BEGIN Supplied information

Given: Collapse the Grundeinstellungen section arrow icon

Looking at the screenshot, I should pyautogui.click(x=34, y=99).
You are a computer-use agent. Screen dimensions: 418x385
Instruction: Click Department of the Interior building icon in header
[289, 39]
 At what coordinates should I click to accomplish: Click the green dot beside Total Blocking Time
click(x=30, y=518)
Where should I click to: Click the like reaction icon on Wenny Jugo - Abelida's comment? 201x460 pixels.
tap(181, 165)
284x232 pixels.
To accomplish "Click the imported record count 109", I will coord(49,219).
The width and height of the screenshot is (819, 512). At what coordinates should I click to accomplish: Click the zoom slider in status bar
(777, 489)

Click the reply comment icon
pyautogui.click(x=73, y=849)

END Supplied information

Swap "green dot" for "red dot" in the material, from its start through the line containing "click(x=30, y=518)", and write out only those lines with nothing else changed.

Finished exercise:
Given: Collapse the Grundeinstellungen section arrow icon

Looking at the screenshot, I should pyautogui.click(x=34, y=99).
You are a computer-use agent. Screen dimensions: 418x385
Instruction: Click Department of the Interior building icon in header
[289, 39]
 At what coordinates should I click to accomplish: Click the red dot beside Total Blocking Time
click(x=30, y=518)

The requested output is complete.